Watchtower ONLINE LIBRARY
Watchtower
ONLINE LIBRARY
English
  • BIBLE
  • PUBLICATIONS
  • MEETINGS
  • Helping Youths Meet the Challenge
    Awake!—2007 | March
    • Growing Public Concern

      Such matters prompted the Department of Law and Public Safety in New Jersey, U.S.A., to send a letter to parents and guardians, urging them to “help us respond to an emerging concern regarding the inappropriate use of the Internet among children, both in and out of school.” The letter expressed particular apprehension over the posting online of personal information and photos. Sites divulging such details are often magnets for unscrupulous youths and adults. “As a parent,” the letter stated, “you need to know that concerns over these issues are very real, and that you can play an important role in keeping your children safe by getting more informed and involved in your children’s use of the Internet.”

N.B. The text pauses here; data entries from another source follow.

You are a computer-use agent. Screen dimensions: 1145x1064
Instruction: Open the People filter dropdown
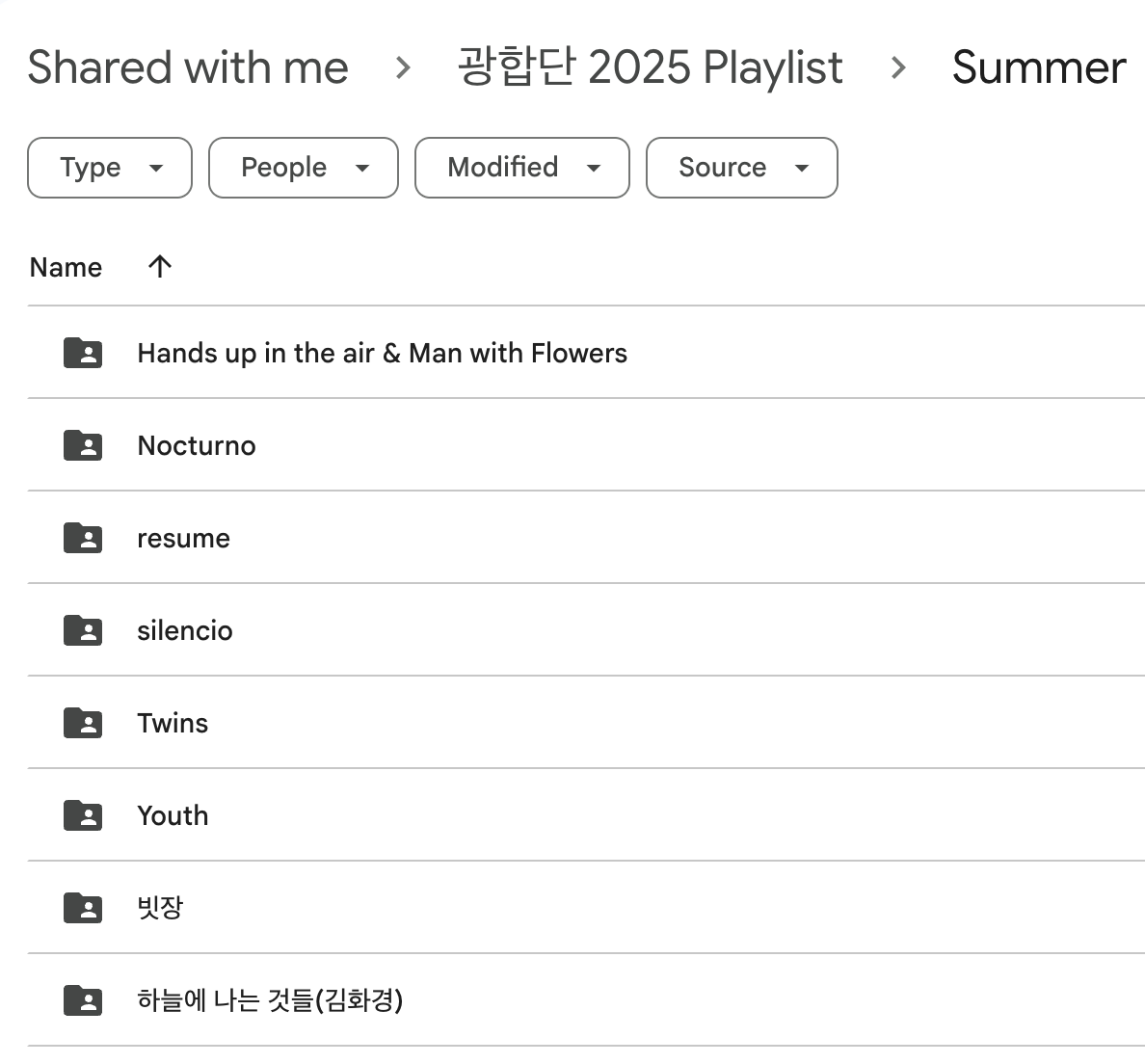tap(304, 168)
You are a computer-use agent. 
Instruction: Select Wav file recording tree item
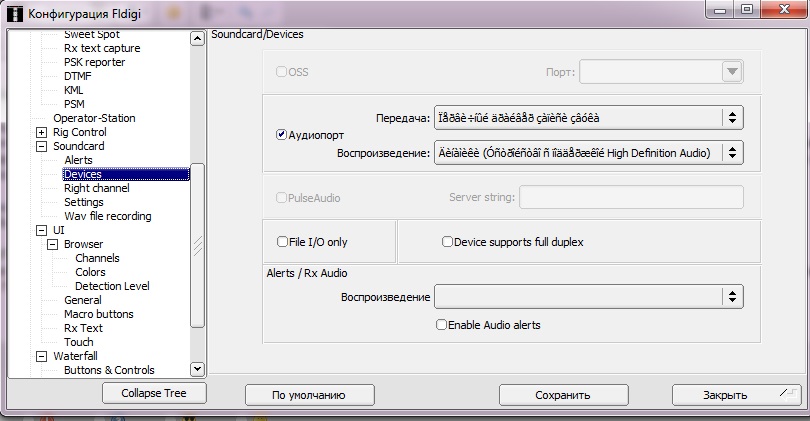(x=107, y=216)
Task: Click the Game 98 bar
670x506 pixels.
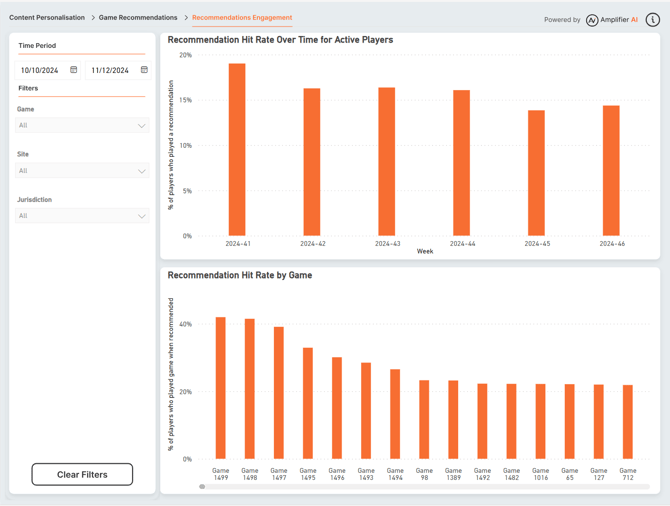Action: [424, 419]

      Yet, some parents know surprisingly little about what their children are doing online. One mother, who closely monitors her 16-year-old daughter’s online activities, states: “Parents would be absolutely horrified and embarrassed if they knew what their children were posting and discussing.” According to an Internet safety expert, some young people are posting photos that are sexually very suggestive.

      Negative Effects

      Is all this alarm merely the paranoia of overconcerned adults who have forgotten what it is like to be a teenager? The statistics suggest otherwise. Consider: In some areas, nearly a third of boys and girls between 15 and 17 years of age have had sexual intercourse. More than half of teens between 13 and 19 say that they have had oral sex.

      Has technology contributed to these sobering statistics? Undoubtedly. “Cellphones and the Internet, which offer teenagers an unparalleled level of privacy, make hooking up that much easier,” says a New York Times Magazine report.b Indeed, setting up a clandestine meeting with a member of the opposite sex takes little more than a few keystrokes on the computer. In one survey, more than 4 out of 5 girls admitted that they are not as careful as they should be while online.

      Some who are looking online for a date or a hookup get more than they bargained for. ‘We have seen an increase in sexual assaults,’ states Jennifer Welch of the Novato Police Department in California. She says that many victims first contact their future assailant online and then agree to meet in person.

      Beware of the “Wisdom of the World”!

      Teen advice columns in newspapers and magazines tend to take a soft stance when it comes to young people and sex. Although they give a nod of approval to abstinence or moral purity, their main goal is to encourage “safe” sex rather than no sex. ‘We can’t stop them,’ the reasoning seems to be, ‘so at least we can teach them to be responsible.’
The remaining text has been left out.